Invertir para avanzar

María Luisa Rocha

La playa no es uno de sus lugares favoritos. Siempre ha sentido un especial respeto y, hasta podría decirse, temor por el mar. Piensa que ese temor está relacionado con aquel incidente de su adolescencia en el que estuvo a punto de ahogarse en la alberca. Comparar ese episodio con la inmensidad del océano, sin duda,  tiene un larguísimo trecho. 

 

En contra de todos los pronósticos o quizás por los mismos, esta vez se dispuso a que sus vacaciones fueran en el mar.  Había sido un año de grandes retos, de dolorosos aprendizajes y quería enfrentar  el cierre anual con un acto de reflexión profunda, consigo misma  y en un entorno nada cómodo. Estaba lista para   encontrarse o perderse de una vez por todas.

 

Al conversar con su familia sobre el viaje,  se dio paso a un ambiente de buena  vibra, que le hizo pensar que  había tomado una buena decisión. Todo se organizó  meses antes. Los nervios de la felicidad ante la cercanía de la fecha de partida le provocaban mariposas en el estómago, algo que no recordaba haber sentido en los últimos tiempos.

 

En el fondo de su corazón, ella sabía que este viaje era el inicio de muchos cambios que empezaría a experimentar. «Ya lo dijo la numeróloga.  Este año es el indicado para soltar todo lo que no es útil y renacer ante un proceso perfectamente bien elegido», parafraseó para sí misma  la noche antes del viaje.

 

Listos y motivados ya en esa mañana, el trayecto a la playa fue como lo  habían planeado. Desayunaron, a la mitad del camino,  fruta, jugos y los deliciosos sándwiches que había preparado la hermana menor. El clima invernal en esa zona del país era tan apetecible… ni frío ni calor. «¡Cero grados!», comentó con su familia y todos rieron al unísono. Esa era una frase que  ella había escuchado como una broma sobre los gallegos en un viaje que había hecho por España varios años atrás.

 

Con ese ánimo, retomaron el  resto del camino.

 

Una vez sorteados todos los protocolos del hotel, se dispusieron a cambiarse para ir a la playa. Ella quedó en ir a hacer reservaciones a los restaurantes para la comida y la cena. A la hora de solicitar la mesa, se percató de que era necesario pedir espacio con un integrante menos. Sí, su pareja no estaba incluida en las comidas, así como tampoco lo había incluido en el viaje. Eso era parte de la novedad.

 

Tras unas horas de lectura agradable, tumbada en un camastro frente a la playa,  sintió en su estómago el llamado para la búsqueda de alimentos. Se dispuso a buscar  a su familia que para ese momento,  se divertía en la alberca jugando y disfrutando del sol.

 

Durante la comida, era evidente que nadie quería tocar el tema sobre el miembro que faltaba en el grupo. Solo el título del libro que ella dejó en la mesa dio pie a la conversación. 

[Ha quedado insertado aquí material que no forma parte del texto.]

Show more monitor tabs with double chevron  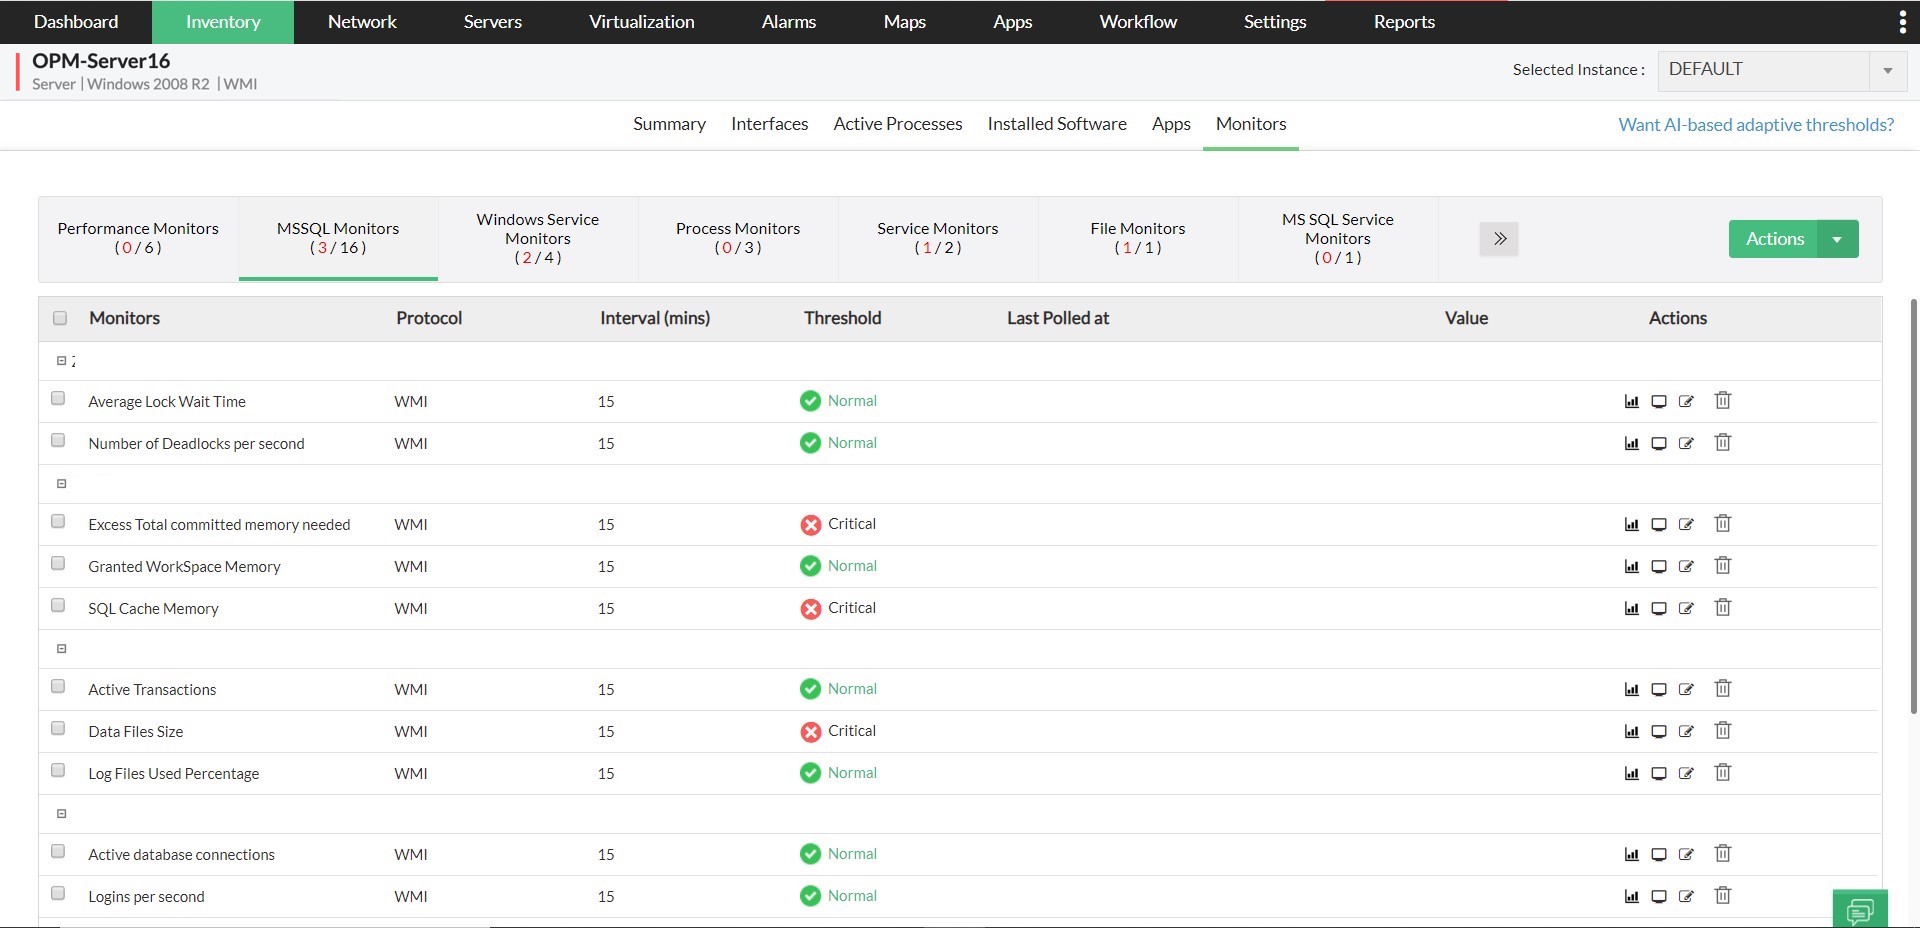1498,239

—Cuando pasan estas cosas, uno siente que es el único ser humano que sufre. – le comentó su padre, acercándose a ella para abrazarla y darle un beso en la frente.

Ella sonrió discretamente y, con toda la paz que logró sacar de su corazón, mente y estómago, le dijo a su padre.

—Sé que su ausencia no solo me afecta a mí: para todos es un gran reto aprender a  vivir sin él.

Pasó el resto de la tarde mirando el mar; el atardecer le mostró los mejores colores. Las nubes ralas y el viento hicieron un destello de marrones, rosas, violetas, azules y blancos desplegando su inmensa belleza.

 

Así cada día fue dibujando con tranquilidad un espacio nuevo,  disfrutando del paseo en bicicleta por las mañanas y del recorrido de la playa por las tardes. El sol fue cambiando el tono de su piel y entendió que ese simple proceso  también estaba cambiando su ser interior.

 

Una decisión final la preparó para el futuro.

Días más tarde, cuando todos estuvieron dentro del coche y listos para salir de regreso a la ciudad, les dijo con el tono determinante que le conocían: «Compraré una casa frente al mar».